The recorded UV-Vis absorption spectra of the titled compound 1 in four different solvents are shown in Figure 3. The compound shows broad absorption peak in the range of 240 – 260 nm which can be attributed to π → π* transition due to the conjugated π-system. The broad emission band in the range of 270 – 320 nm is attributed to the presence of a lone pair (n → π*) of heteroatoms in the conjugated system (in this case nitrogen atoms). The last observed region of interest is between 325 – 375 nm involving three distinctive emission bands which are due to the extended conjugation system. Interestingly, these bands show solvatochromic effect and they are bathochromically shifted in respect to lowering the polarity of the solvent. Furthermore, the FWHM has lower values for the less polar solvents which is well expressed in pentane (the non-polar solvent of the four used).
The compound exhibits well defined fluorescence properties in the UV-blue region having a relatively large Stokes shift (λA - λF = 57 nm) when irradiated at λex = 250 nm (Figure 4). Different solvents had no effect on the fluorescence properties of the compound.

4. Materials and Methods

Melting points were determined on an SRS MPA120 EZ-Melt apparatus.
1H and 13C NMR spec-139 tra were recorded on a Bruker AVNEO 400 spectrometer (at 400 MHz for 1H and 100.6 140 MHz for 13C respectively. Chemical shifts are given in ppm.
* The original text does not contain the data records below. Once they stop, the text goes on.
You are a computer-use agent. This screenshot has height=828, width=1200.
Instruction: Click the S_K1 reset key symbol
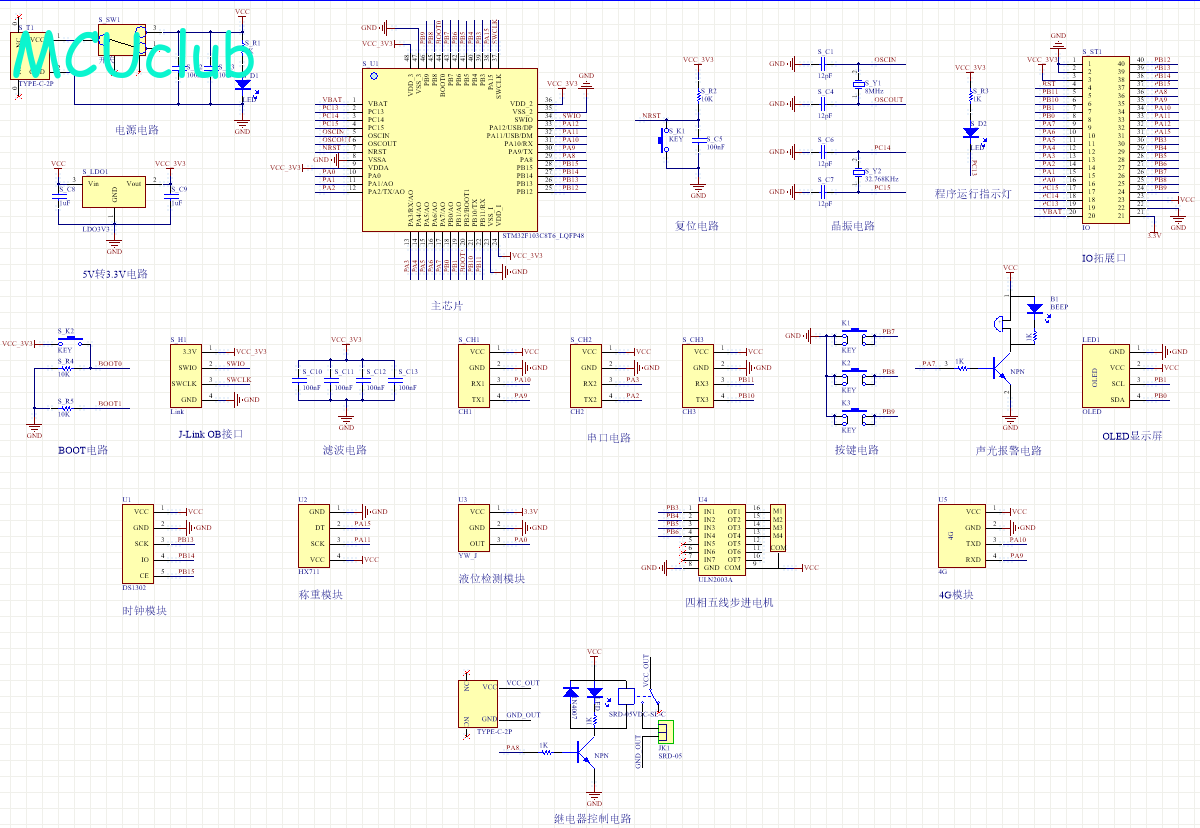click(x=660, y=143)
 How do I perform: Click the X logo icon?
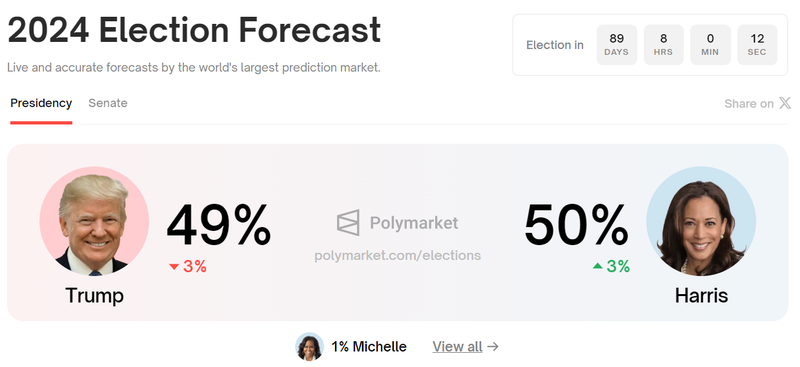[x=785, y=103]
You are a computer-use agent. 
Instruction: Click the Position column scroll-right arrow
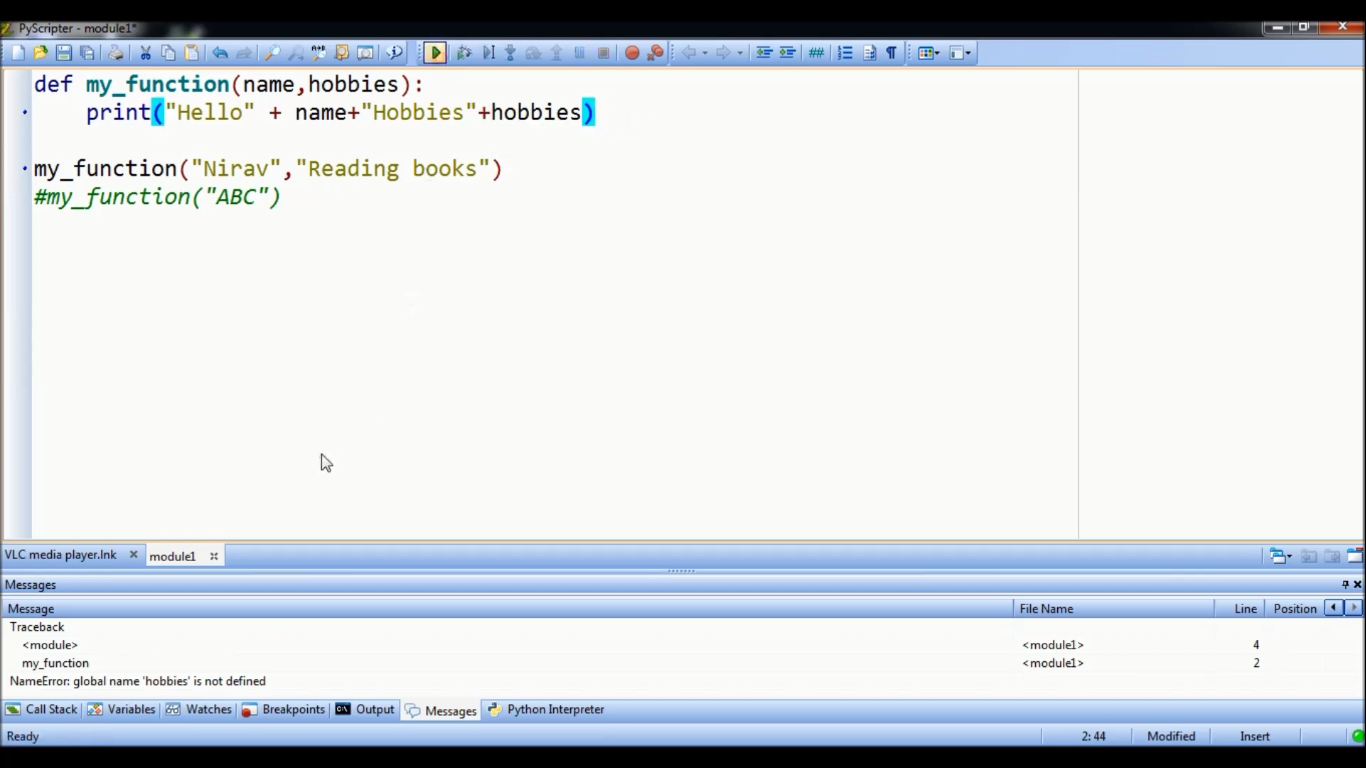pos(1353,608)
The NMR-spectra of all synthesized compounds could be found in the Supplementary Materials. Liquid chromatography mass spectrometry analysis (LC-HRAM) was carried out on Q Exactive® hybrid quadrupole-Orbitrap® mass spectrometer (ThermoScientific Co, Waltham, MA, USA) equipped with a HESI® (heated electrospray ionization) module, TurboFlow® Ultra High Performance Liquid Chromatography (UHPLC) system (ThermoScientific Co, Waltham, MA, USA) and HTC PAL® autosampler (CTC Analytics, Zwingen, Switzerland). The chromatographic separations of the analyzed compounds were achieved on Nucleoshell C18 (100 × 2.1 mm, 2.7 μm) analytical column (Macherey-Nagel, Düren, Germany). Full-scan mass spectra over the m/z range 100–600 were acquired in positive ion mode at resolution settings of 140,000. The used mass spectrometer operating parameters were: spray voltage—4.0 kV; capillary temperature—320 °C; probe heater temperature—300 °C; sheath gas flow rate 40 units; auxiliary gas flow 12 units; sweep gas 2 units (units refer to arbitrary values set by the Q Exactive Tune software); and S-Lens RF level of 50.00. Nitrogen was used for sample nebulization and collision gas in the HCD cell. All derivatives were quantified using 5 ppm mass tolerance filters to their theoretically calculated m/z values.
The data set for single crystal x-ray diffraction analysis was collected using a Rigaku XtaLAB Synergy-S diffractometer with a microfocus sealed tube and a HyPix-6000HE Hybrid Photon Counting (HPC) detector. Monochromated MoKa radiation (l = 0.71073 Å) was used. Data was collected at 130(2) K and corrected for absorption effects using the multi-scan method. The structure was solved by direct methods using SHELXT [21] and was refined by full matrix least squares calculations on F2 (SHELXL2019 [22]) in the graphical user interface Shelxle [23].
All non-H-atoms were located in the electron density maps and refined anisotropically. C-bound H atoms were placed in positions of optimized geometry and treated as riding atoms. Their isotropic displacement parameters were coupled to the corresponding carrier atoms by a factor of 1.2 (CH) or 1.5 (CH3). The structure was refined as a two-component non-merohedral twin. Both components were found in the reciprocal lattice viewer of Crysalis-Pro (Rigaku). The structure was solved using the hklf4 file, whereas for the final refinement the hkfl5 was used (BASF 0.250(1). Component 2 was rotated by 179.8° around [0.85 0.42 0.32] in the reciprocal lattice.
The UV-VIS spectra of the titled compound 1 in different solvents (ethanol, pentane, acetonitrile, dichloromethane all of spectroscopic grade obtained by Sigma-Aldrich Chemie GmbH, Taufkirchen, Germany) were measured using Evolution 300 UV/VIS spectrometer (Thermo Scientific, Dreieich, Germany).
The fluorescence spectrum was recorded using Varian Cary Eclipse spectrometer (Agilent, Santa Clara, California, USA) equipped with a 150 W Xe flash lamp as an excitation source in acetonitrile solution.
The FT-IR analysis wеre carried out on a FT-IR Nicolet 6700-Thermo Scientific in KBr pellets.
N1-methylbenzene-1,2-diamine and 2-methoxyphenylboronic acid were purchased from Fluorochem and were used without further purification. All the other solvents and reagents were purchased from local suppliers. Nitrobenzene was dried by storing for one week over CaH2 and used without distillation.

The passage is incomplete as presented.